Although the present invention has been described herein with reference to the illustrated embodiments thereof, which are intended to be preferred embodiments of the present invention, it is to be understood that the invention is not limited thereto, and that numerous other modifications and embodiments can be devised by those skilled in the art that will fall within the spirit and scope of the principles of this disclosure.

Claims

1. A sensitive data type identification method, comprising:

s100, training a BilSTM-CRF model, comprising the following steps:

2. The sensitive data type identification method of claim 1, wherein the BilSTM-CRF model comprises an embedding layer, a BilSTM layer and a CRF layer, the preprocessing further comprises training the text data of the training sample by using Word vector pre-training tools Word2Vec, FastText and GloVe respectively to obtain a character embedding feature matrix, a part-of-speech embedding feature matrix and a Word boundary embedding feature matrix, reading the Word embedding feature matrix from the character embedding feature matrix, loading the Word embedding feature matrix to the three embedding layers of the BilSTM-CRF model, and splicing the three embedding layers into a group of Word embedding layers by means of splicing;

3. Sensitive data type identifier according to claim 2The method is characterized in that in the process of training the BiLSTM-CRF model, an input sequence is defined as X ═ X (X)₁,...,x_i,...,x_n) The output sequence is defined as y ═ y (y)₁,...,y_i,...,y_n) (ii) a The output matrix of the BilSTM layer is P, P_i,yiRepresentative word x_iMapping to tag y_iNon-normalized probability of (d); the dimensionality of P is n multiplied by k, and k is the category number of the label; the transfer matrix of the CRF layer is A, A_yi,yi+1Representative label y_iTo y_i+1A dimension of (k +2) × (k + 2); the score function is defined as:

next, for each possible predicted tag sequence, using the Softmax function

Defining a probability value;

the model loss function is again derived from the above function as:

4. The method of claim 3, further comprising evaluating the trained BilSTM-CRF model using the following parameters:

5. The method for identifying the type of sensitive data as claimed in claim 1, wherein the data cleaning in step S210 includes text denoising, full angle turning half angle and sentence segmentation.

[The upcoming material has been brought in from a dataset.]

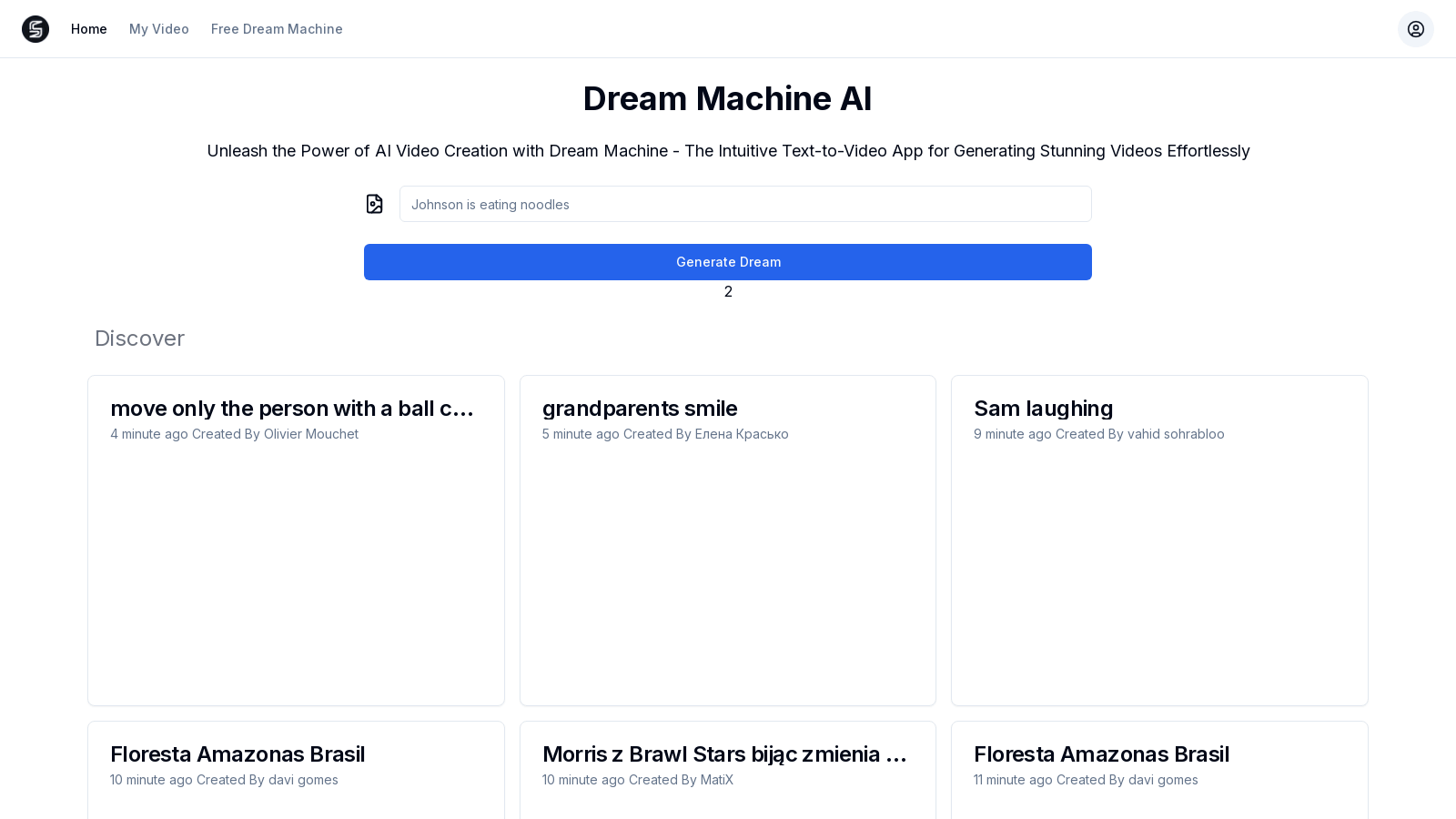Click the Dream Machine AI heading
Screen dimensions: 1456x819
click(x=727, y=98)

6. The method of claim 5, wherein the text denoising comprises removing redundant line breaks, space breaks and messy codes in the text; converting the full angle to the half angle comprises converting English letters and punctuation marks into a half angle format; the sentence segmentation and word segmentation comprises the steps of splitting the read long text by taking a sentence as a unit, and then using Hanlp to split and complement the length of each sentence of text to obtain a word sequence, a part of speech sequence and a word boundary sequence.